• [SOURCE EXTRACT]
= Beginning of Section =

Just in time for the changing of the seasons and just shy of Halloween, acclaimed novelist Daniel Kraus (The Shape of Water, Trollhunters) and artist Chris Shehan bring readers the first issue of “The Autumnal” from Vault Comics. With help from colorist Jason Wordie and letterer Jim Campbell, this debut issue is a deceptively quiet start that will have readers begging for more with its engaging characters, measured pacing, and outstanding visual work.
“Following the death of her estranged mother, Kat Somerville and her daughter, Sybil, flee a difficult life in Chicago for the quaint – and possibly pernicious – town of Comfort Notch, New Hampshire.”
Writing & Plot
Daniel Kraus’s script for “The Autumnal” #1 offers accomplishes an immense amount of storytelling – while also doing very little. The characterization and is accomplished primarily through the considerable but not overbearing dialogue. The act of bringing the audience up to date with Kat and Sybil Somerville is also done this way, but also with the inclusion of environmental and visual context clues. This pair has had a hard life, and they don’t take crap from anyone. The pair are instantly endearing and I found myself caring about their story almost immediately. The dialogue and internal narration from Kat is primarily layered with anger and spite born out of being protective of her child, but also flecked with her own inner sadness and trauma. This representation of a low-income single mom would almost seem like a stereotype if it wasn’t portrayed so damn well and in such a thoughtful way.

= End of Section =

• [RAW DATA]
= Beginning of Section =

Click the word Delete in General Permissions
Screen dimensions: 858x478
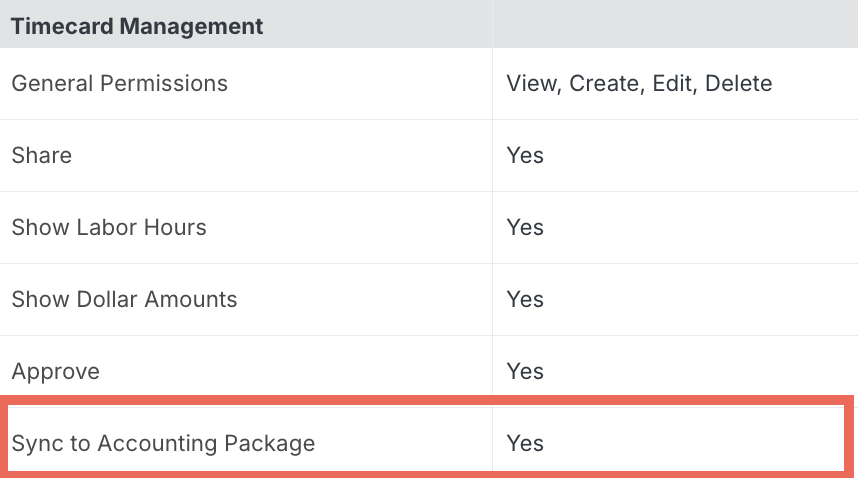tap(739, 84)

= End of Section =
= Beginning of Section =

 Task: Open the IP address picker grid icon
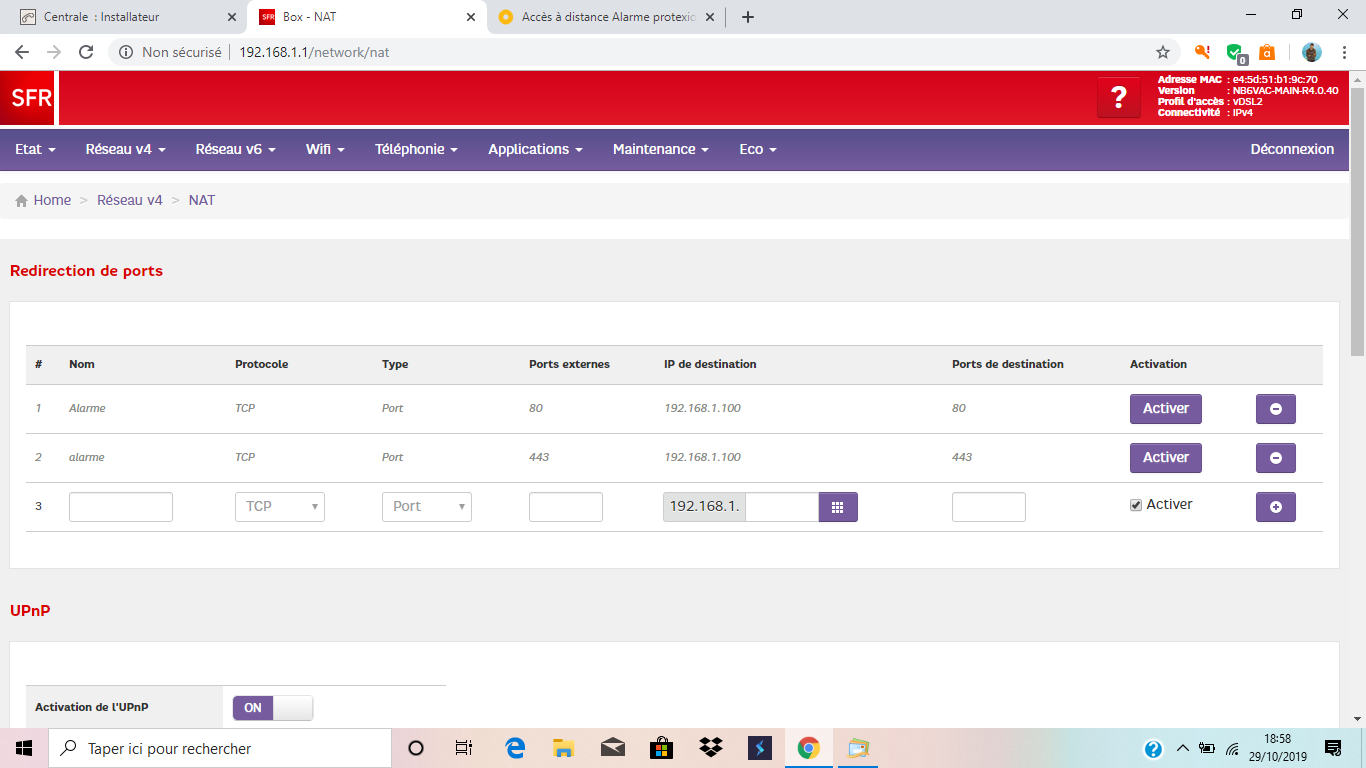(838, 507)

= End of Section =

• [TO DO] How would the review of "The Autumnal" #1 go on? Continue it, starting after its final sentence.

• [WRITTEN ANSWER]
Now based on what I’ve described above, you might think that this is some comic about a familial drama. Admittedly, the horror elements in this issue take their time in being presented. This is the most impressive aspect of “Autumnal” #1. The information given about the Somerville family beyond Kat’s woes is sparse and allows for the setup getting into the late pages to be as well-hidden as possible. See, this really does feel like a pointed drama for most of this comic, but its transition into an eerie horror still feels natural. There’s isn’t any sudden flip of the switch and the world turns upside down. The strangeness just steas=dily compounds until the issue’s climax. There isn’t much that can be said without giving away the plot, just know that in terms of slow-burn horror hiding the bit, this comic nails the act.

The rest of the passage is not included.